Dania and Stefan Bandas met when they were both in the Army. They fell in love playing a video game. Dania already had a young daughter when they met, Taylor Estrella. Stefan acted like her father right away. “That sort of cinched the deal for me,” Dania said as she described the weekends Stefan would drive to take Taylor to movies and ice cream while she was still in Germany.
Stefan is now in Kuwait serving his fourth deployment. Dania and their four year old son, Nikolai, are at Fort Drum until he gets back this summer.
Taylor lived the deployments as a child, but now she’s older herself, just 21. Dania needed help with Nikolai, and Taylor moved back home to be with them. They were both actually excited about it. “We’re like deployment buddies. That has helped she and I become even closer just because we’re on our own, we’re our own team when he’s gone,” Dania said.

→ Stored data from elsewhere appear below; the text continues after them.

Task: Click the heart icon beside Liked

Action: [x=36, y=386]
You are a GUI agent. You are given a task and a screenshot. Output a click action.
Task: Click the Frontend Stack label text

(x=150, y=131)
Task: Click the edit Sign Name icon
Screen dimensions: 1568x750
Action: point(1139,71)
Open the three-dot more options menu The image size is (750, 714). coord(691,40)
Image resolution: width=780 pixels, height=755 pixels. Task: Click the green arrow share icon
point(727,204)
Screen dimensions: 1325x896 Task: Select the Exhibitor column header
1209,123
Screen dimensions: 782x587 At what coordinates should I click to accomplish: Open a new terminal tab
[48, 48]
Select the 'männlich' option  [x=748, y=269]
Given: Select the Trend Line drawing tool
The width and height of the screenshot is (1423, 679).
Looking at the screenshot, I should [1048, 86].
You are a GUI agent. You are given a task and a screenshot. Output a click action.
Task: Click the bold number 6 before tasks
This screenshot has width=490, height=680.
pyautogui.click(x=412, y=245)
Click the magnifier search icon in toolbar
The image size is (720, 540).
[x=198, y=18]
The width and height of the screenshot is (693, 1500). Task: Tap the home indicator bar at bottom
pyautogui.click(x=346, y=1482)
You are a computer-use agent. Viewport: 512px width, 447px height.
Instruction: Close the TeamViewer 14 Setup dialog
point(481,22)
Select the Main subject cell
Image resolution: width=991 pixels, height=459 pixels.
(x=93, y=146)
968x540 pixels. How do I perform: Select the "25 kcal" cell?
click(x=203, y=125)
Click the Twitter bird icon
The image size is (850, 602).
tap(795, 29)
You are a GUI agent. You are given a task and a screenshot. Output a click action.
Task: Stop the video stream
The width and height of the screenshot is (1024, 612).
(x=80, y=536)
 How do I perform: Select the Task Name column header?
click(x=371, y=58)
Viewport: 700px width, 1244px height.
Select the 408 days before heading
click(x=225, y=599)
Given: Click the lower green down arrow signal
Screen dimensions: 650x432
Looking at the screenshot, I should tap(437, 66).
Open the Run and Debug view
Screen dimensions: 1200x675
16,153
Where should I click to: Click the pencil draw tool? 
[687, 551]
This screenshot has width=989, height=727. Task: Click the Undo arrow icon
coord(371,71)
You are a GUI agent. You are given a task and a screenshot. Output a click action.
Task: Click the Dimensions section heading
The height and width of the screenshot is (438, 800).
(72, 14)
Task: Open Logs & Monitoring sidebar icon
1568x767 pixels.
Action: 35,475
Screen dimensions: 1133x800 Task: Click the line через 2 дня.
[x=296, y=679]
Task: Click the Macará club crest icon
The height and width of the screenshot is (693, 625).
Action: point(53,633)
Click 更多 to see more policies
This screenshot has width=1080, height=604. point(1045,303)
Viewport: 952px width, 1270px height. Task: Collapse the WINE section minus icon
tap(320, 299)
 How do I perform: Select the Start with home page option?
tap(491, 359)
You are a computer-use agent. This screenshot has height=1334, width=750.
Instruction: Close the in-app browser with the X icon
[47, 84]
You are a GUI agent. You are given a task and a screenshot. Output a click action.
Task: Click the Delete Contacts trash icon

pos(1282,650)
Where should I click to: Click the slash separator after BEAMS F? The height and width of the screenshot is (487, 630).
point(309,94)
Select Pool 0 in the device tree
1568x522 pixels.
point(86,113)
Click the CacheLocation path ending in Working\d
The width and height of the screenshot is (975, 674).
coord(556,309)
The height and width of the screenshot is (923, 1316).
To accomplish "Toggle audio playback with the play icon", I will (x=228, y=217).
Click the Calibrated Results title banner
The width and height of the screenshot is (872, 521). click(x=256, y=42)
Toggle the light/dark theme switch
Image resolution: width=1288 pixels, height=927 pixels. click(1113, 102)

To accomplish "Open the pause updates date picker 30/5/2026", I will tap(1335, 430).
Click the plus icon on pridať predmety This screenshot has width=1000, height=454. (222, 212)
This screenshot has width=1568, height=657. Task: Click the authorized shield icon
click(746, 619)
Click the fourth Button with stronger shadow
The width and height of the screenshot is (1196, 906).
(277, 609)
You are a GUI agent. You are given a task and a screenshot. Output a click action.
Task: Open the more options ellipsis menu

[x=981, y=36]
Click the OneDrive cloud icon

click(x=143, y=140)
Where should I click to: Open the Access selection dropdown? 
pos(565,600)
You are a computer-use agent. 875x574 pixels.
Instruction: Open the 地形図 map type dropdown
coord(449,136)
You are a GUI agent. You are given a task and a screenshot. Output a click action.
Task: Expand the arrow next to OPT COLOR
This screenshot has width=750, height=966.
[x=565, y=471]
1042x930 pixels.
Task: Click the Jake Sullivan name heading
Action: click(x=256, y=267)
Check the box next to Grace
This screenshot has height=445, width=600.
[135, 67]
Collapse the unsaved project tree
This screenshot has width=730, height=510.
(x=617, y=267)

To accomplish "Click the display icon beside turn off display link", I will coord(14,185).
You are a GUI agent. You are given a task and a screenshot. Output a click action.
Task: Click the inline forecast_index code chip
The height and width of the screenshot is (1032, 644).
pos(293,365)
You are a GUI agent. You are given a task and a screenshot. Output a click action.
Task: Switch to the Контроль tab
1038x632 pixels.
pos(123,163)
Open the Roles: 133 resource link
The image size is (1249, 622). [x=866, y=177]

Taylor and Dania are close, sometimes freakishly close. They’re not ashamed of this, either. Taylor admitted, between laughs, that she talks about her mom on first dates. “I take a lot of cues from her and we’re very much the same person,” Taylor said in defense. They know this mother-daughter being best friends thing is special. “Definitely, absolutely. 100 percent” said Dania. “We talk about it all the time.”
Their rhythm is so in sync, they don’t often have to talk. “Sometimes it’s tough, because she and I develop such a rhythm, especially with Nikolai. The first time he came back it was kind of hard to invite someone else back into our rhythm, mostly,” Taylor said. “Like we take turns, and we have an unspoken thing we can do, like, I’ll just know where I’m needed and she’ll just know what to do. And sometimes him coming back disrupts that. And then when Stefan comes back he doesn’t quite know the routine; he doesn’t know what we’re doing, or he doesn’t know how we all leave the house, because he’s been in a totally different mode himself for so long.”
When Stefan gets home they ask him to take a back seat for a while. “When you first come home you need to be a gentle presence. Be the fun parent, still let me be leader for a while,” Dania said, describing what she often says to her husband.
The stress of deployment and being a single parent might be enough to put two people on edge. Taylor and Dania weren’t always in a good place. ”Taylor has seen me have some major meltdowns,” Dania admitted. Taylor agrees she’s had some, too. “When you see each other more vulnerable I feel like that brings you closer,” Dania said. They joke that they have telepathic powers. Sometimes at night after a long day they just look at each other and acknowledge how hard the day as been. They don’t even need to speak about it.
There’s something though that recharges their batteries, that keeps their relationship close when there’s a lot working to pull them apart. Car rides. “We always have good talks on car rides sometimes we’ll go five hour car rides without realizing we’ve turned on the radio or anything,” Taylor said.
These car rides are a chance for them to catch up and get away from everyone else that’s pulling their attention away from each other.
Most twenty-one-year olds are actively trying to get away from their parents. But these two have future plans. “Sometimes I think that if Taylor and I had to live alone later together that we could totally swing it,” Dania said. “We could totally swing it,” Taylor admitted, laughing uncontrollably.
And while Stefan is in Kuwait this relationship, the two of them, is everything. Dania said, “Stefan is my partner, but Taylor’s my partner, too.”